A proximidade, ainda que imaginária, com o fim dos tempos me
levou a refletir sobre o chamado
sentimento religioso dos jogadores de futebol brasileiros.
Sempre tive a maior simpatia
pelos gestos mágicos dos atletas
em momentos importantes.
Houve uma época em que dez
entre dez jogadores passavam a
mão na grama e faziam o sinal da
cruz ao entrar em campo (sempre
com o pé direito) -e os goleiros
"fechavam o gol" fazendo uma
risca até a marca de pênalti, ou
chutando as traves. Era mais ou
menos como "fechar o corpo" na
umbanda e no candomblé.
Tudo isso sem falar em fitinhas,
figas, rezas -num ritual espelhado pelos torcedores, que não ficam atrás em termos de crenças,
manias e "simpatias" para ajudar o time a vencer.
Nesses casos, aliás, pouco importa a formação intelectual ou a
orientação filosófica do indivíduo: todos têm algum tipo de superstição, secreta ou declarada.
O grande cineasta Eduardo
Coutinho, que acaba de fazer um
filme sobre as crenças populares
numa favela carioca, foi questionado por um de seus entrevistados: ""E você? Qual é a sua religião?"
Coutinho respondeu: "Não tenho religião nenhuma, mas no
avião eu rezo para todos os santos". Acho que essa resposta resume o sentimento de muita gente.

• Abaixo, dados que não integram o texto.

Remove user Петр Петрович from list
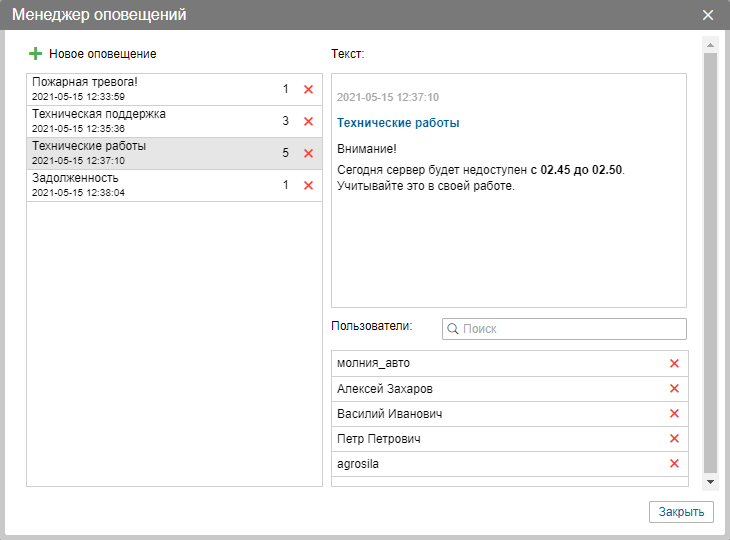pos(674,438)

O que ocorre hoje no futebol é
que a religião, como todo o resto,
virou mercadoria no imenso circo
da mídia e do marketing.
Há, é claro, os jogadores evangélicos e os ""atletas de Cristo",
que são sinceros em sua devoção.
Mas há também, em muitos casos, a utilização indiscriminada
de crenças e símbolos para a promoção de uma certa imagem pública. Os torcedores geralmente
sabem identificar os jogadores
que usam o discurso religioso,
mas agem em contradição com
ele. Um caso que ganhou contornos curiosos foi o de Jorginho, hoje no São Paulo. Atleta de Cristo,
ele foi interpelado durante a Copa de 94 por repórteres da Folha,
que lhe perguntaram mais ou menos o seguinte: "Se você é tão cristão, por que dá tanta pancada
nos adversários?".
Com magnífica auto-ironia, o
então lateral da seleção respondeu: "Sigo o que está na Bíblia: é
melhor dar do que receber".
Vários leitores têm me pedido
para tratar desse tema na coluna.
Não tenho muito a dizer a respeito, a não ser o seguinte: cada um
tem o direito de acreditar no que
bem entender, mas não o de se
julgar melhor do que qualquer
outra pessoa por causa disso.
Outra coisa: essa história de
atribuir uma vitória ou um gol à
ajuda de Deus, além de ser poucas
vezes sincera, é uma "licença poética" inaceitável.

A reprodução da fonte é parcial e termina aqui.